This is important read if you are into AR type pistols with Arm Brace.
I have been reading and trying to watch any information on the arm brace rules from ATF.
Here is what I recently read and would like to share and get your thoughts or any updated information you might have.
I personally have several pistols that fall into the rule. And could maybe mean a large cost as well as loss of the arm braces cost.
I’m seeing some places saying the new rule started August 1, 2022. Other that its still in a wait period.
Here is the most recent options I can find. It’s from the Shoot On web site Stay Legal information.
Last summer, the BATFE signaled their intent to eliminate the “stabilizing brace” exemption because they felt legal gun owners were abusing the design intent of the stabilizing brace, using the devices as a “shoulder mount workaround” as opposed to the intended purpose of stabilizing an AR pistol against the support arm. Cries of protest from the shooting community and industry notwithstanding, the BATFE moved forward with their plan to remove the stabilizing brace exemption for AR pistols, effectively classifying former AR pistols with stabilizing braces as NFA short-barrel rifles.
We were alerted to the timeline for this rule implementation with the publication of Introduction to the Unified Agenda of Federal Regulatory and Deregulatory Actions-Fall 2021, which dropped on January 31, 2022. According to BATFE published documentation, the final rule will go into effect in August of this year. So, as of this writing, everyone who wants to continue legal possession of their AR pistol with an arm brace has about four months to submit NFA Form 1, pay the $200 NFA tax stamp, and receive final approval from the BATFE to convert their pistol to a short-barrel rifle.
You may be wondering why, with such a large number of firearm owners being impacted by this rule change (the cost to the individual being, at minimum, the financial loss of their arm brace or $200 for the NFA tax stamp), the BATFE would not at least “grandfather in” all existing AR pistols with stabilizing braces? Well, you can wonder all you like, but it’s not happening.

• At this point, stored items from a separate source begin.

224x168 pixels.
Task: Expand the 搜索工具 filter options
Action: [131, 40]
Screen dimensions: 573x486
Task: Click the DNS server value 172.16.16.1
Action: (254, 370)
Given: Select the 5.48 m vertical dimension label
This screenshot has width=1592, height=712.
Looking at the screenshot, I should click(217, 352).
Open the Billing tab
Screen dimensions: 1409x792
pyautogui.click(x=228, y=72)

According to the BATFE, “Without this rule, public safety will continue to be threatened by the criminal use of such firearms, which are easily concealable from the public and first responders.”

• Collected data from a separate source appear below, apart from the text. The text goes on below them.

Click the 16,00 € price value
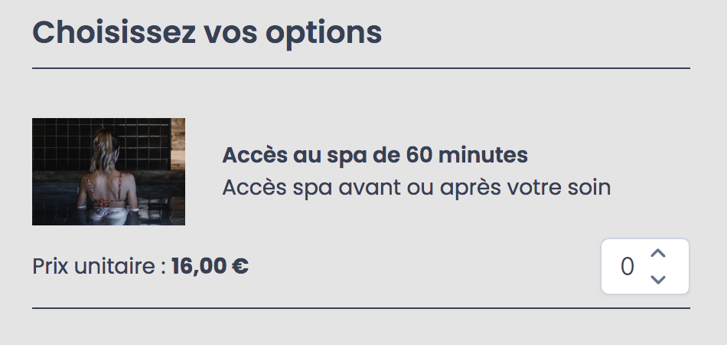The height and width of the screenshot is (345, 727). click(x=210, y=267)
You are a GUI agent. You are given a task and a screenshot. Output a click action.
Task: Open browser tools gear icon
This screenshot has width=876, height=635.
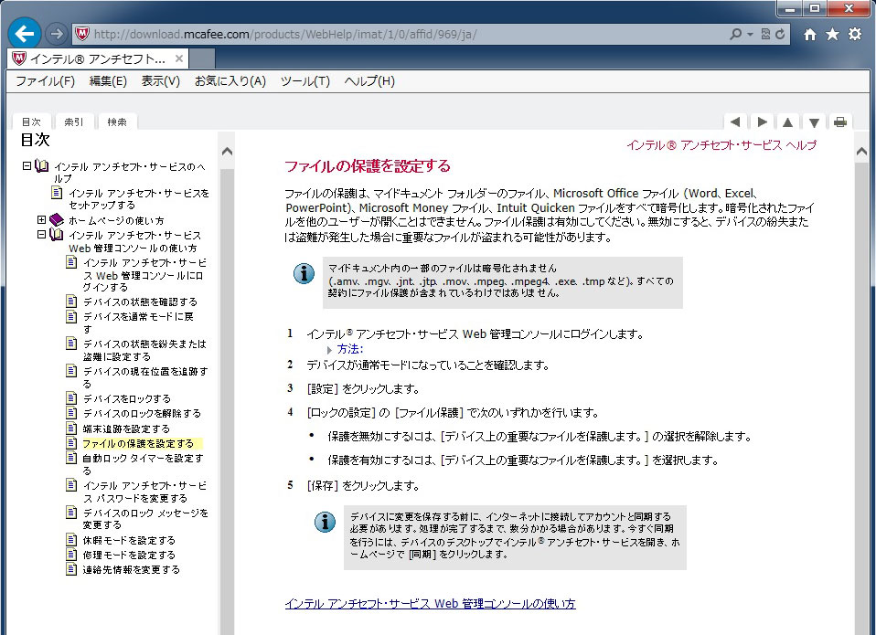[x=855, y=34]
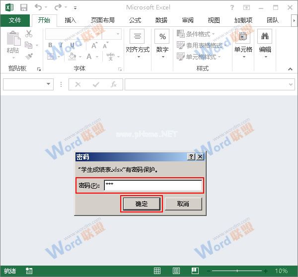Open the Editing binoculars group
The image size is (298, 277).
pos(265,45)
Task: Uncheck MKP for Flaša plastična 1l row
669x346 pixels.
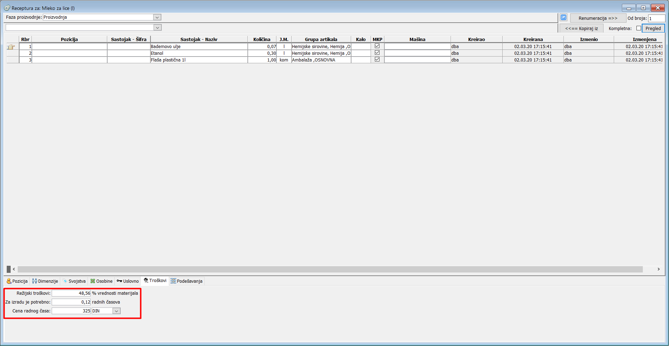Action: pos(377,59)
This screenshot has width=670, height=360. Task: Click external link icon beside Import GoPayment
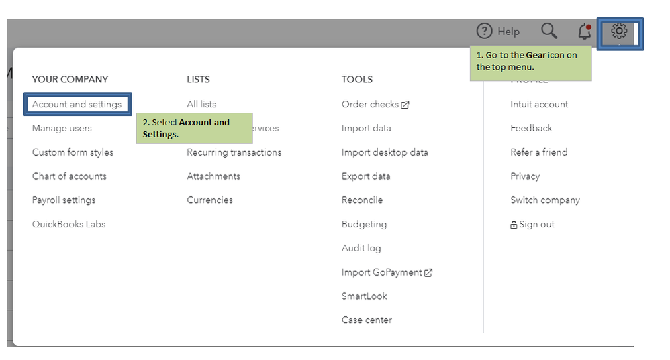[x=428, y=273]
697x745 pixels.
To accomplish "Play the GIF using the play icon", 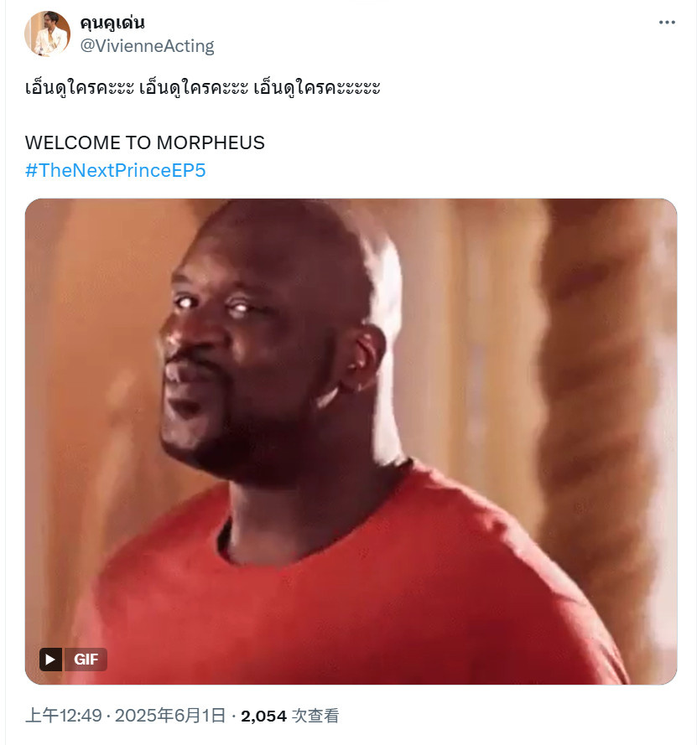I will (x=50, y=659).
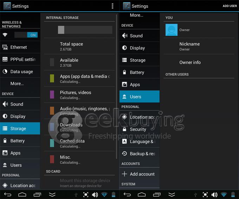Click the ADD USER button
Screen dimensions: 239x199
(x=230, y=6)
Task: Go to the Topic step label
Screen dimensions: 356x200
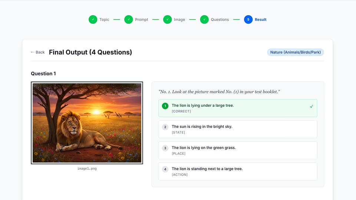Action: pos(104,20)
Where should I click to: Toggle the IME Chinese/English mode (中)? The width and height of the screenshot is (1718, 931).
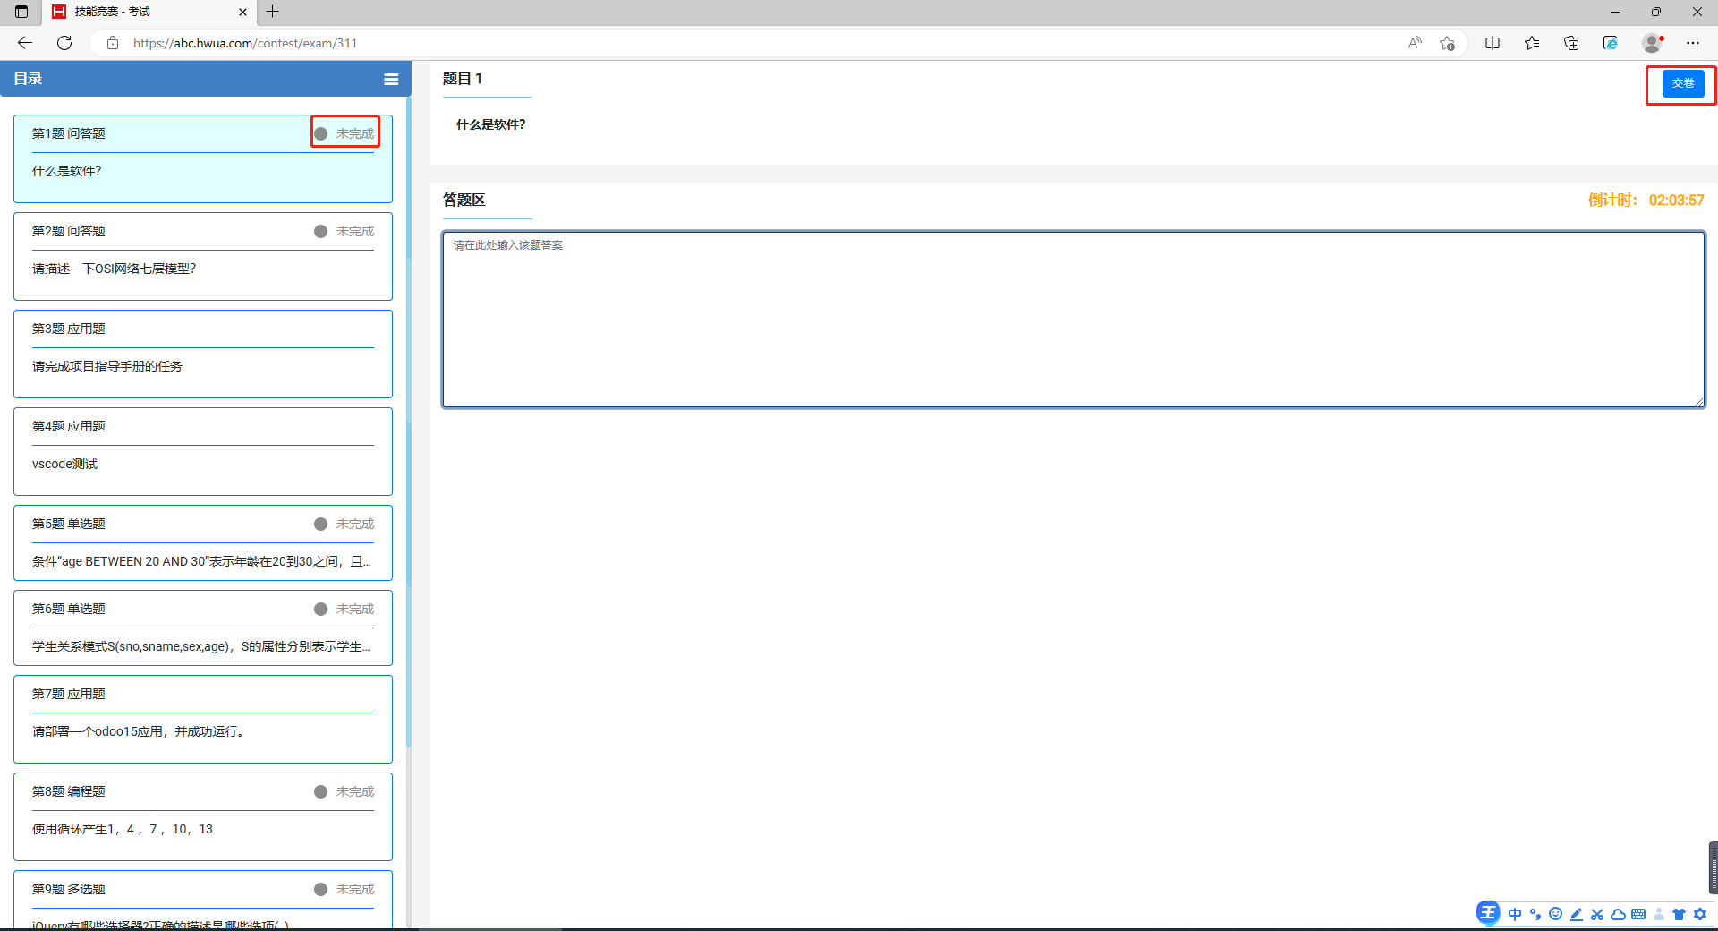pos(1514,914)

Since this new regulation will certainly not be rolled back during the span of the current administration, we are left with few options. Here they are per the BATFE:
- Options for Affected Persons
As mentioned, ATF wants to assist affected persons or companies and is providing additional information to aid them in complying with Federal laws and regulations. Below are options for those persons that may be affected upon publication of a final rule.
- Current Unlicensed Possessors
In order to comply with the provisions of the NFA, current unlicensed possessors of a firearm equipped with a “stabilizing brace” and a barrel length of less than 16 inches that would qualify as a “short-barreled rifle” as indicated on the ATF Worksheet 4999 contained in this proposed rule would need to take one of the following actions before the effective date of a final rule.
(1) Permanently remove or alter the “stabilizing brace” such that it cannot be reattached, thus converting the firearm back to its original pistol configuration (as long as it was originally configured without a stock and as a pistol) and thereby removing it from regulation as a “firearm” under the NFA. Exercising this option would mean the pistol would no longer be “equipped with” the stabilizing brace within the meaning of the proposed rule.
(2) Remove the short barrel and attach a 16-inch or longer barrel to the firearm thus removing it from the provisions of the NFA.
(3) Destroy the firearm. ATF will publish information regarding proper destruction on its website, www.atf.gov.
(4) Turn the firearm into your local ATF office.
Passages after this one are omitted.